** Supplied records follows **

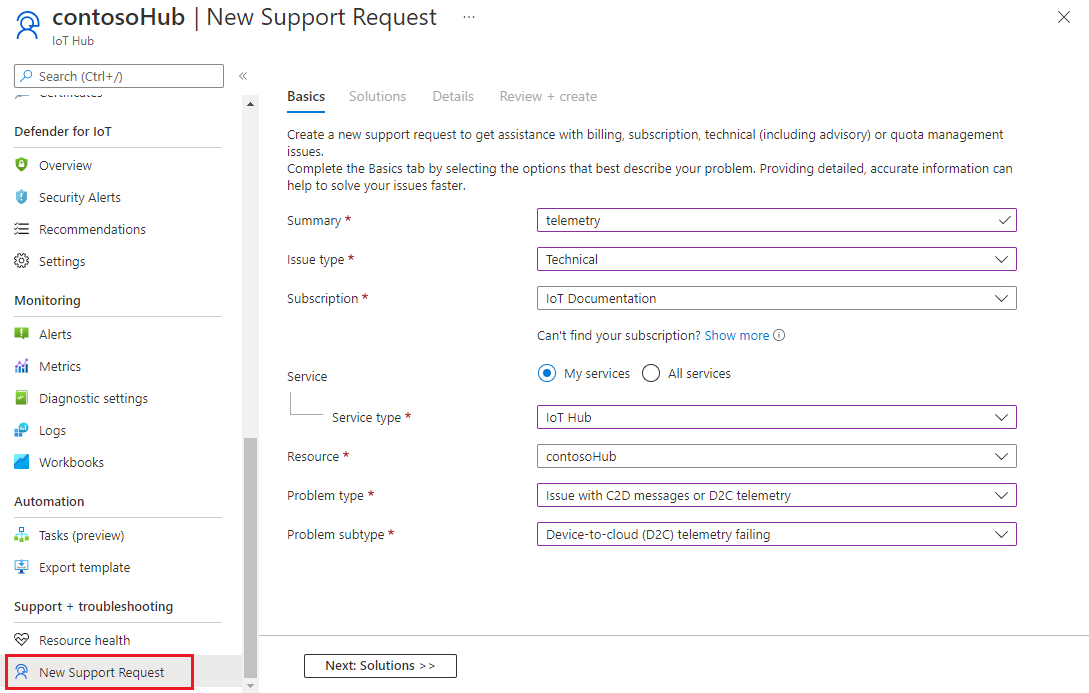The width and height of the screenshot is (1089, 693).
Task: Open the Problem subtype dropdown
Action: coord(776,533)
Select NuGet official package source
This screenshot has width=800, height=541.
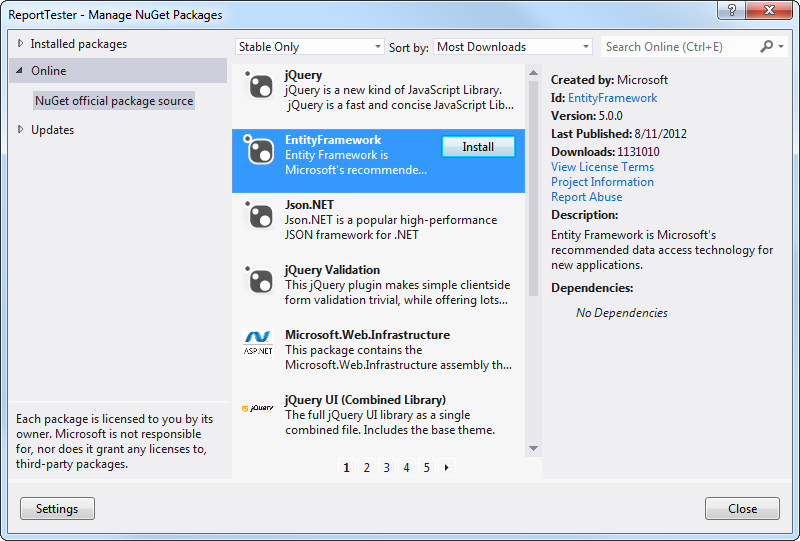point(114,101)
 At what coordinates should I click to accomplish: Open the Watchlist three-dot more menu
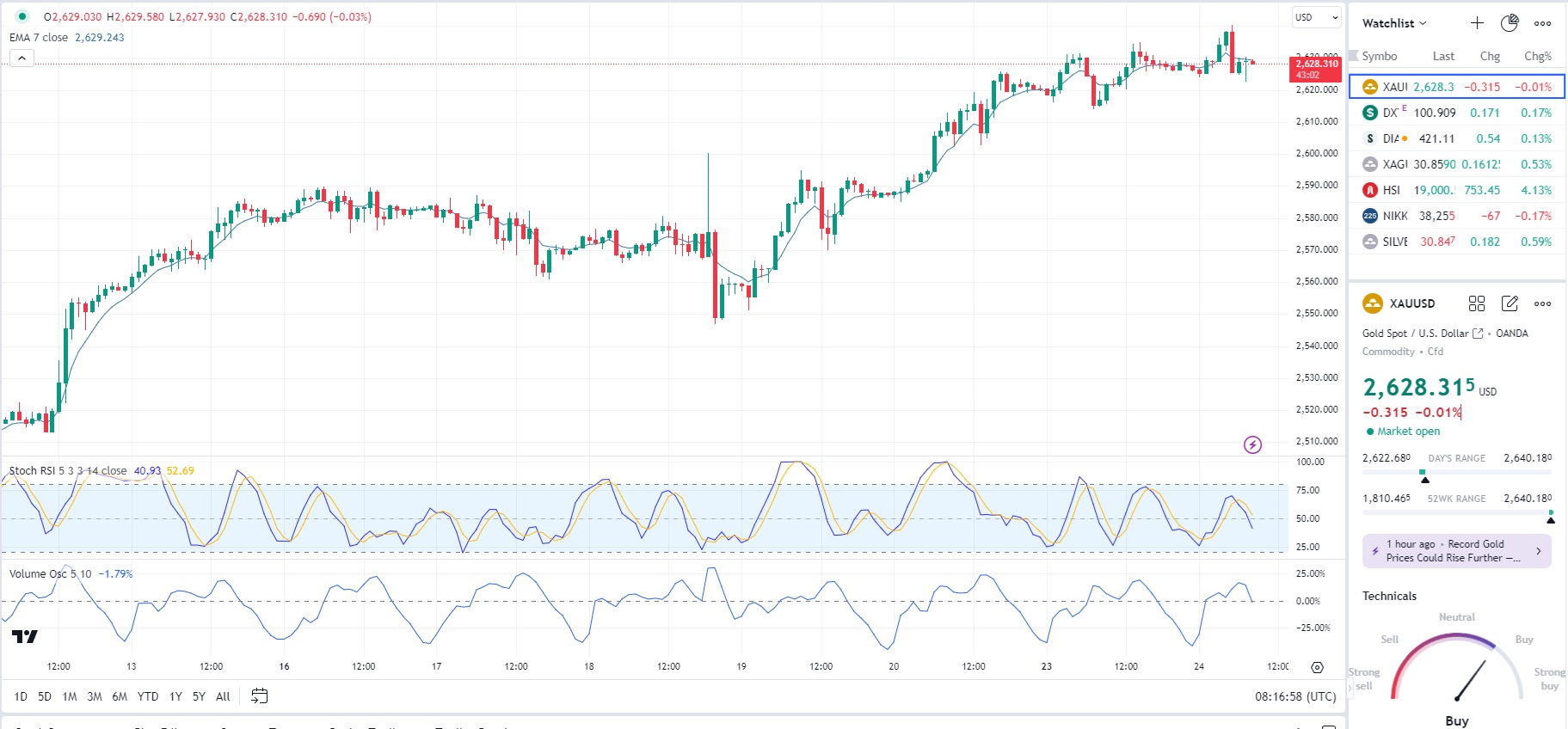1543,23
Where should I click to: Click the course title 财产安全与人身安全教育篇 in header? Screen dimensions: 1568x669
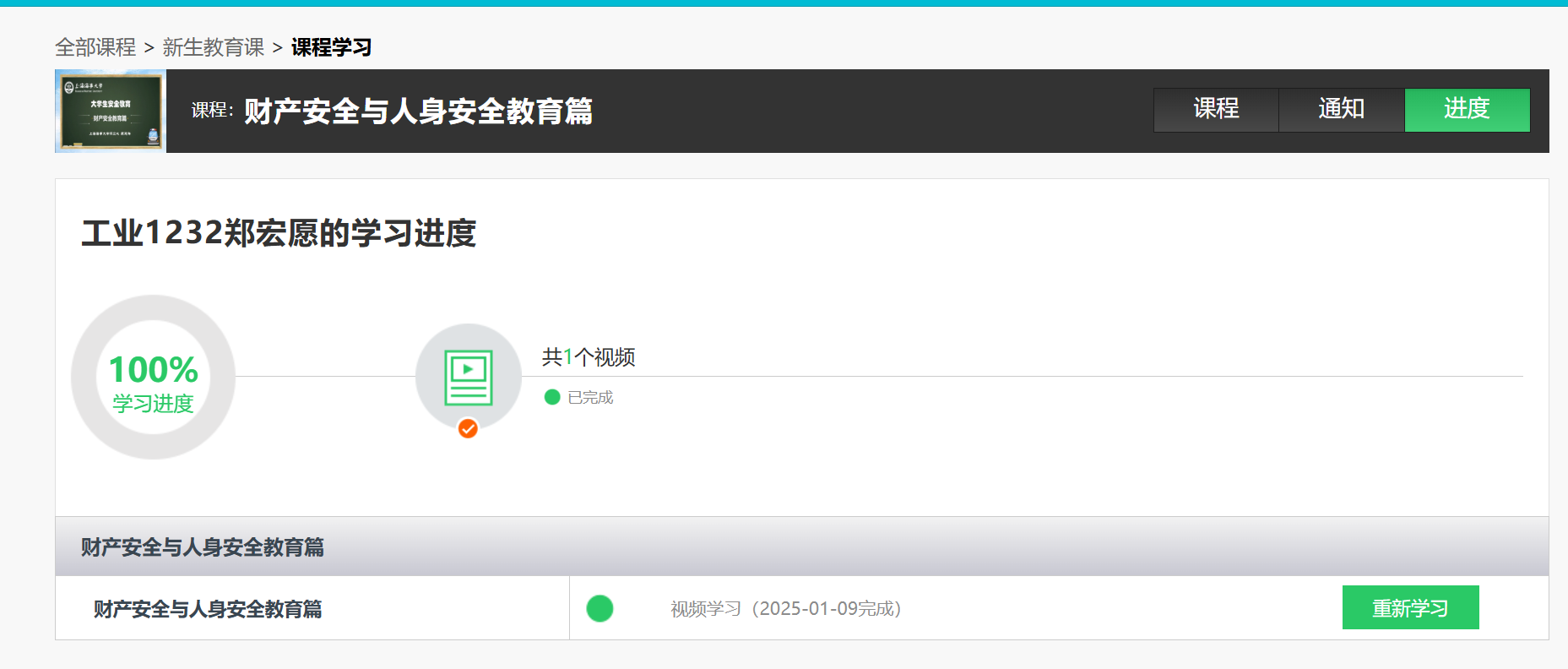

** End of Supplied records **

◆ What to work on:
Word for word, restate the lines from the one containing "Select NuGet official package source" through the end of the entries. Do not include pictures.

◆ Task answer:
Select NuGet official package source
This screenshot has width=800, height=541.
point(114,101)
 At what coordinates should I click to accomplish: Open the Watchlist three-dot more menu
1543,23
Where should I click to: Click the course title 财产安全与人身安全教育篇 in header? Screen dimensions: 1568x669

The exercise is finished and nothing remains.